▸ **Records provided**
╭──

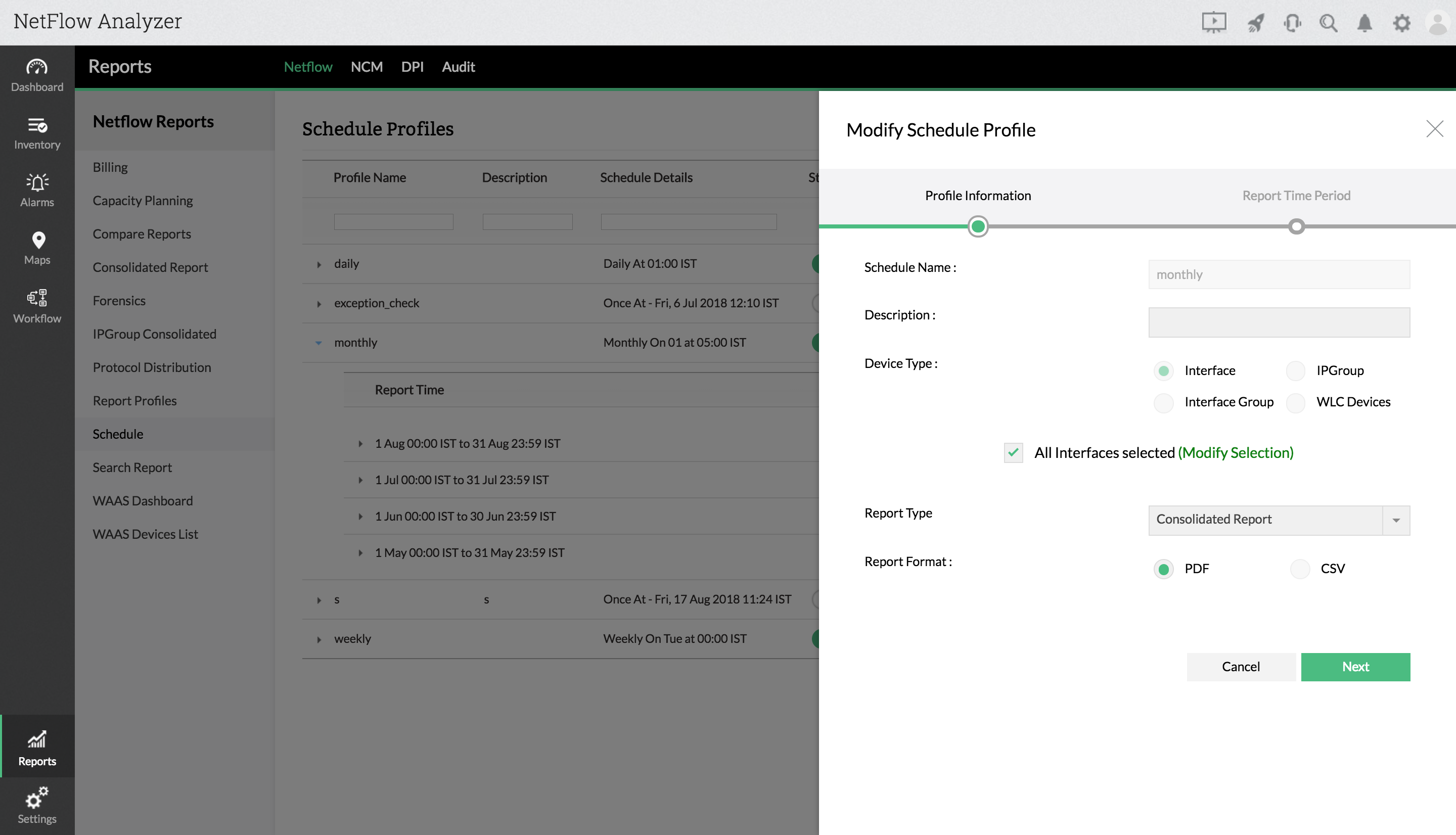Select the IPGroup device type radio
This screenshot has width=1456, height=835.
pyautogui.click(x=1295, y=370)
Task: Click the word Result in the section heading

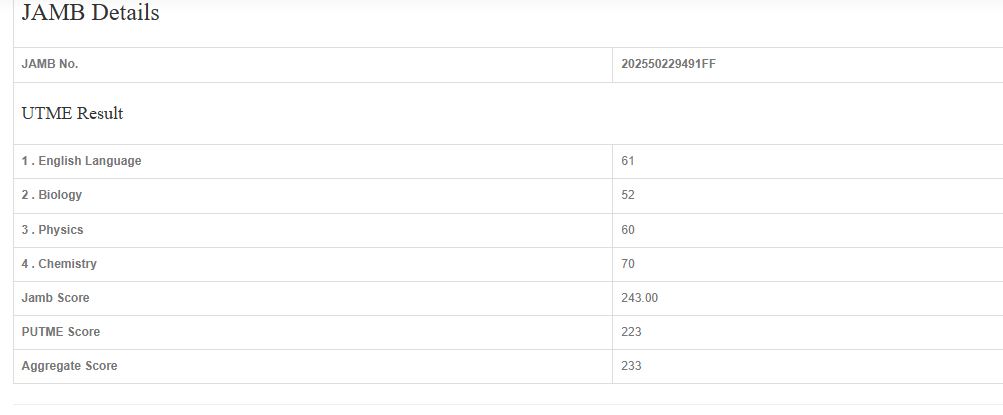Action: click(100, 114)
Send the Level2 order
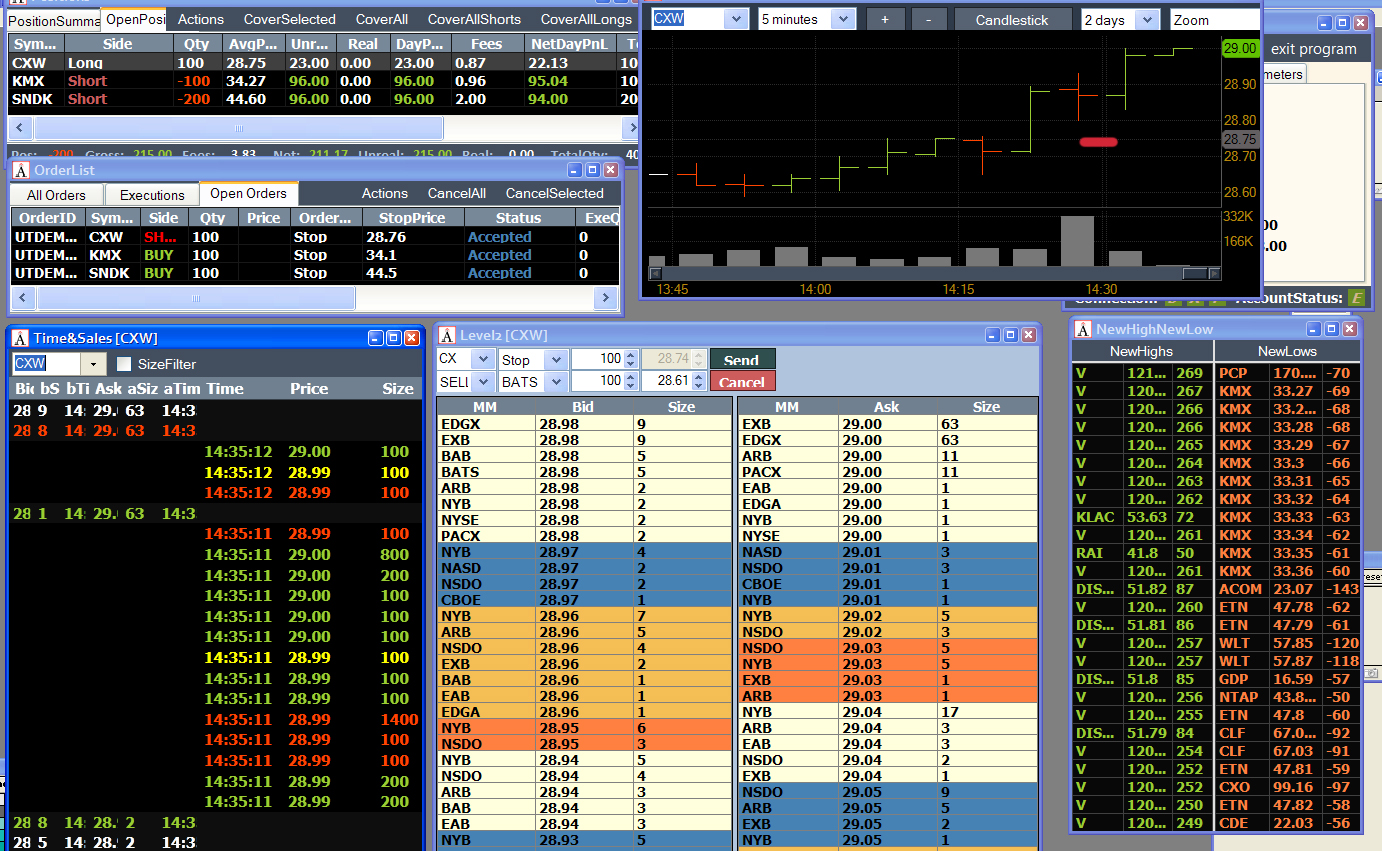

╰──

▸ **Exercise**
Lay out every line of the records as a numbered list, skipping blank lines and leaving out the pictures.

▸ **Problem solution**
1. Select the IPGroup device type radio
2. This screenshot has width=1456, height=835.
3. pyautogui.click(x=1295, y=370)
4. Task: Click the word Result in the section heading
5. Action: click(100, 114)
6. Send the Level2 order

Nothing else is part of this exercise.